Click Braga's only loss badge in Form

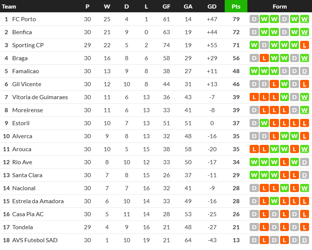coord(264,58)
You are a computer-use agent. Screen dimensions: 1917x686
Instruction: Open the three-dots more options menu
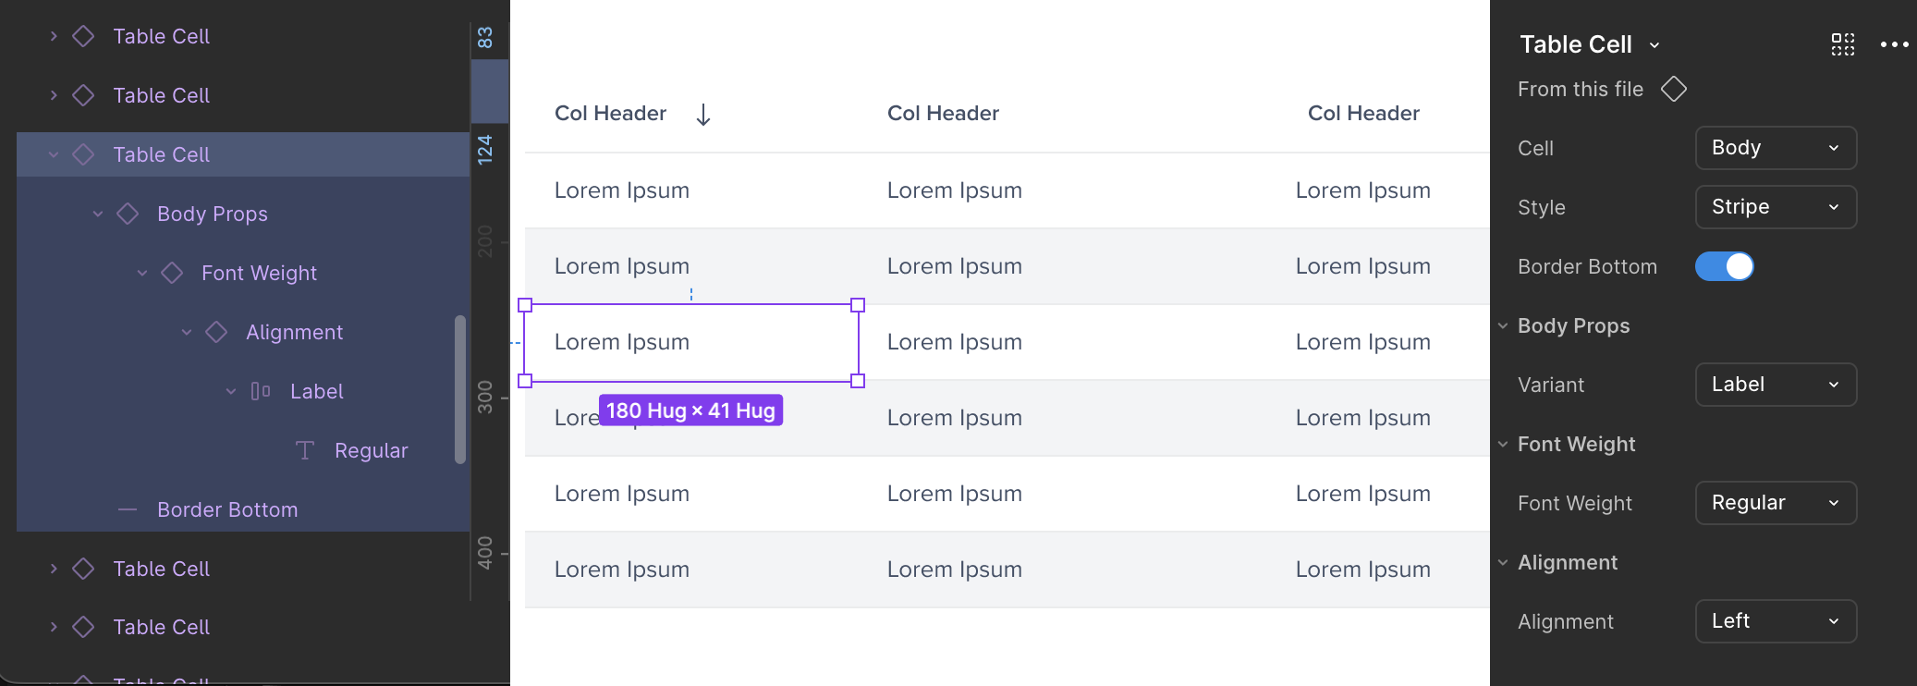(1894, 44)
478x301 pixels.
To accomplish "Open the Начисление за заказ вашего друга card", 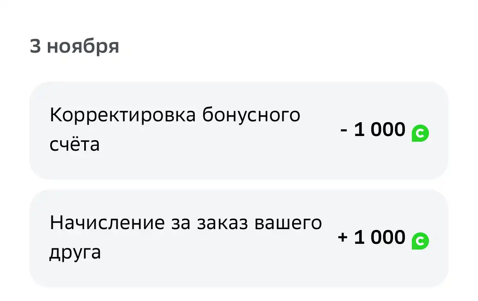I will (x=239, y=238).
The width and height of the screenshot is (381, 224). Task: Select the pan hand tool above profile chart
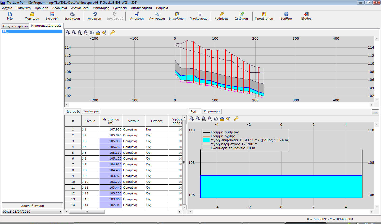92,32
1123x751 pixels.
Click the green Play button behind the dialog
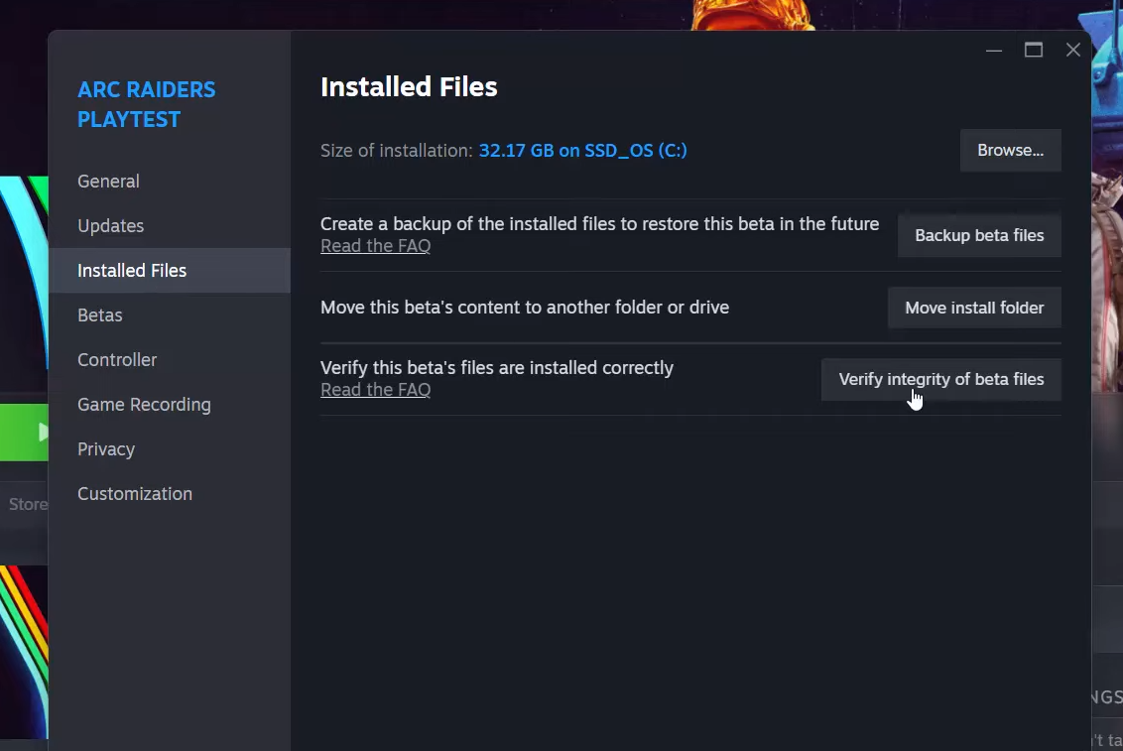25,432
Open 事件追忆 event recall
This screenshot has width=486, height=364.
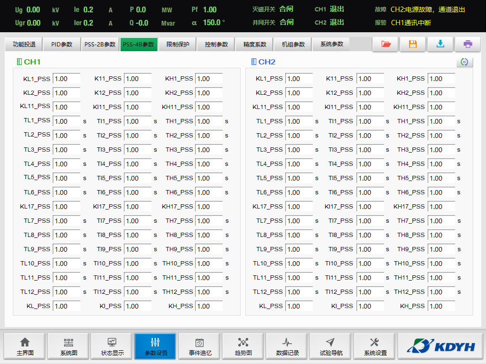[200, 346]
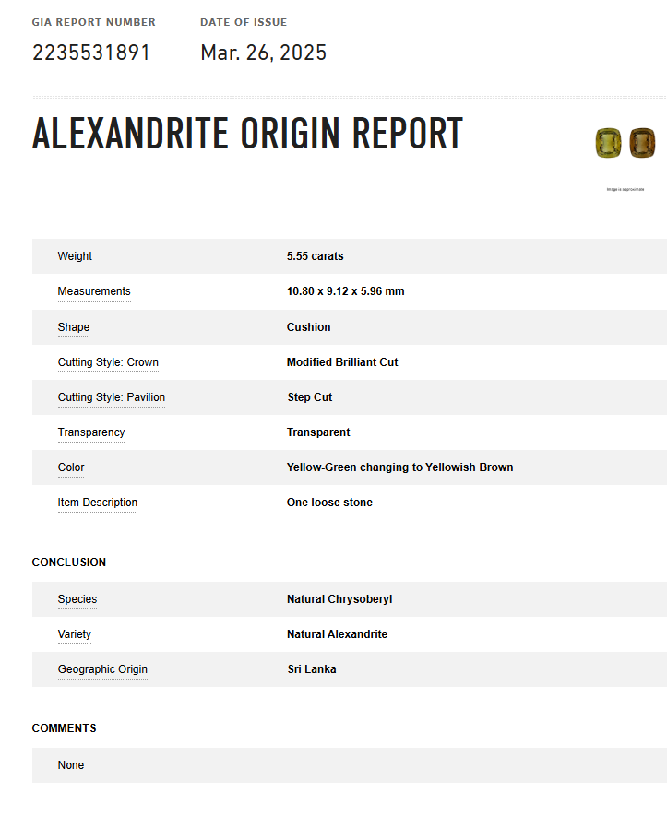Click the Cutting Style: Pavilion label
This screenshot has width=667, height=816.
pyautogui.click(x=112, y=397)
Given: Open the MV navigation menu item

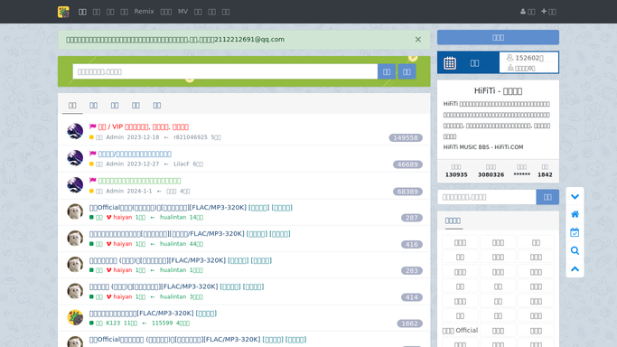Looking at the screenshot, I should tap(183, 12).
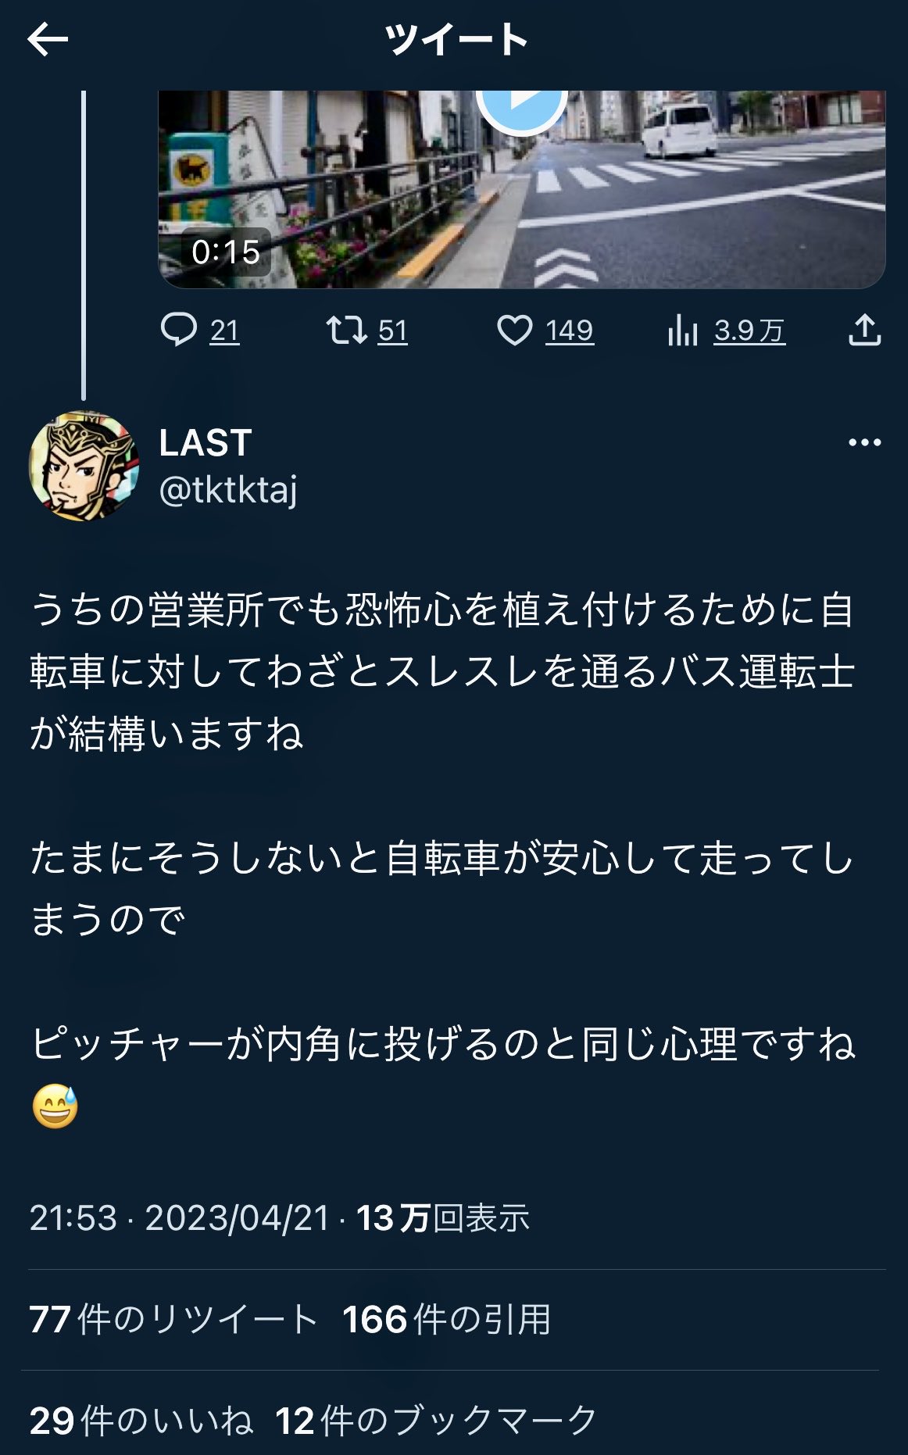Viewport: 908px width, 1455px height.
Task: Open the @tktktaj handle link
Action: coord(228,491)
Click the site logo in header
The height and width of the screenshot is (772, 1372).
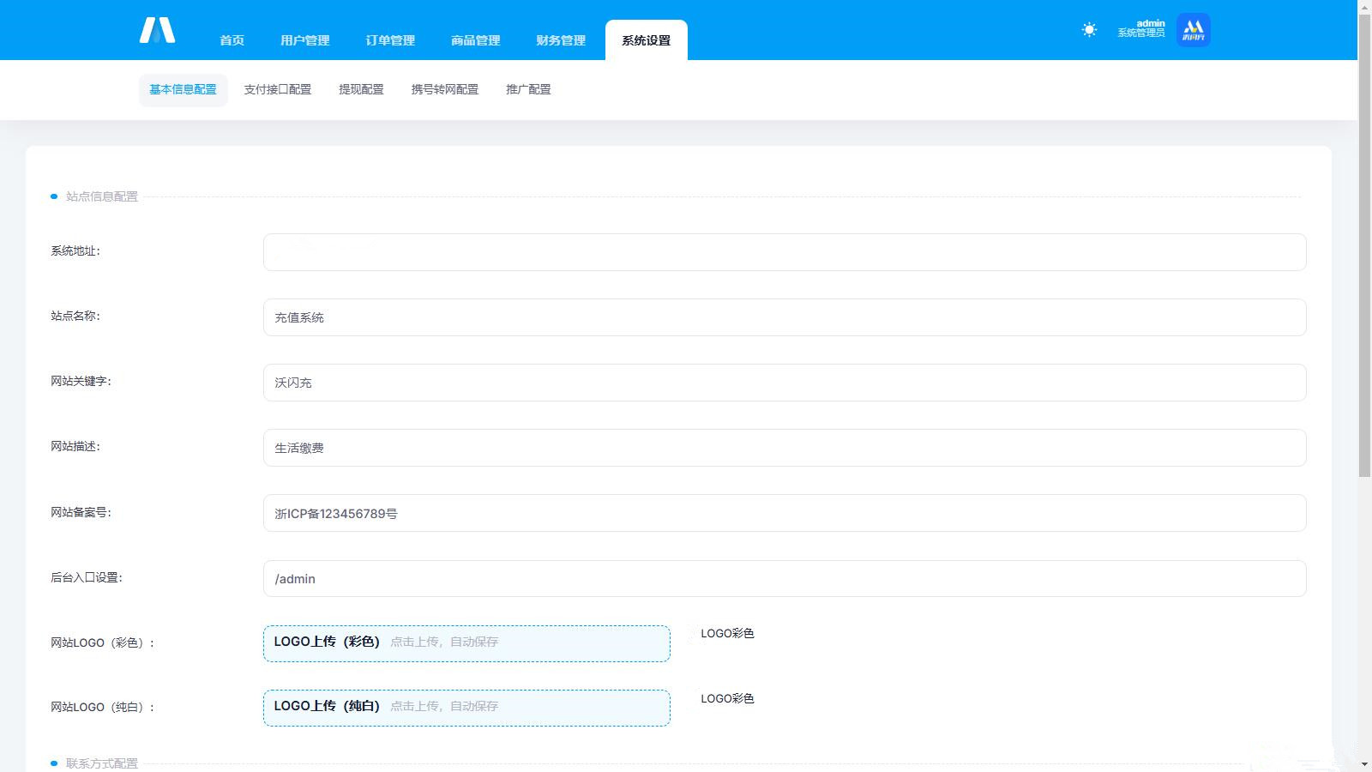[157, 31]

_TASK OBJECTIVE_
Leaving out all pictures, print exactly the lines above from the one containing "This screenshot has width=486, height=364." through the last line of the entries.

_SOLUTION TO THE PROBLEM_
This screenshot has width=486, height=364.
[200, 346]
Click the Cutting Style: Pavilion label
This screenshot has width=667, height=816.
pyautogui.click(x=112, y=397)
Given: Open the MV navigation menu item

Looking at the screenshot, I should tap(183, 12).
Viewport: 908px width, 1455px height.
Task: Open the @tktktaj handle link
Action: coord(228,491)
Click the site logo in header
The height and width of the screenshot is (772, 1372).
[157, 31]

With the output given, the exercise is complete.